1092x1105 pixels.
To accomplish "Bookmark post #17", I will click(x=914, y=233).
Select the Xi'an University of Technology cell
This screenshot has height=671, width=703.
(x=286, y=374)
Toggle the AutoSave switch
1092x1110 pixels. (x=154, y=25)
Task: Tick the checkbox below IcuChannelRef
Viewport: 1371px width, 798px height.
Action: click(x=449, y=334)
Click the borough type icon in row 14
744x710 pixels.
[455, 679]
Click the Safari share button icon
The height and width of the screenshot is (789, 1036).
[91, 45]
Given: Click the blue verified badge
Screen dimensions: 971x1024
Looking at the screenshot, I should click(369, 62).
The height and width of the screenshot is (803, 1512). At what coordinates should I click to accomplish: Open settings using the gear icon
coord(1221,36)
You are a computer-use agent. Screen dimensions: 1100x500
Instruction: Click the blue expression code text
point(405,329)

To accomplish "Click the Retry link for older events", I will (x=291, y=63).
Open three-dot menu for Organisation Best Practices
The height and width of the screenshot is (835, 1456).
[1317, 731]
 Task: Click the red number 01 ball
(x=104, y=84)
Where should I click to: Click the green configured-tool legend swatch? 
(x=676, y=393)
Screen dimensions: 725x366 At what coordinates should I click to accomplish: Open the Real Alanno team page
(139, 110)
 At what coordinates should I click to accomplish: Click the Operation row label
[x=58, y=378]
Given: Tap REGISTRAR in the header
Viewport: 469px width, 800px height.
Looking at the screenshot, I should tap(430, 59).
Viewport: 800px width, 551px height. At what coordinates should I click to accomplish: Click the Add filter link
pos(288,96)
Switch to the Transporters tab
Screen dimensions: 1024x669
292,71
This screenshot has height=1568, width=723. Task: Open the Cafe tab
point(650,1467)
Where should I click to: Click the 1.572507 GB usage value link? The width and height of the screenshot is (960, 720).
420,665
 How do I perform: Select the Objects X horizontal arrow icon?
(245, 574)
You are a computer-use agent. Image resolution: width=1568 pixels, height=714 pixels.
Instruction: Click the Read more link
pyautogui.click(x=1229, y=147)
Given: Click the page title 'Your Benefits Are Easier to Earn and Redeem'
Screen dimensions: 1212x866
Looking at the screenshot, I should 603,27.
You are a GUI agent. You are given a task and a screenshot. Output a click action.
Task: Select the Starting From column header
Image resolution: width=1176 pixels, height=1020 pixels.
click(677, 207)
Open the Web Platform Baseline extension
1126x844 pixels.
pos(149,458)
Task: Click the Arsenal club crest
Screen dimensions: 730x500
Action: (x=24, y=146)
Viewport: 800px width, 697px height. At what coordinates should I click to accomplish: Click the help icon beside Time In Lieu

DESCRIPTION OF THE TASK: When a line in the data contains "will", return it as written.

SOLVED PROBLEM:
To accomplish "Bookmark post #17", I will click(x=914, y=233).
To accomplish "Click the Retry link for older events", I will (x=291, y=63).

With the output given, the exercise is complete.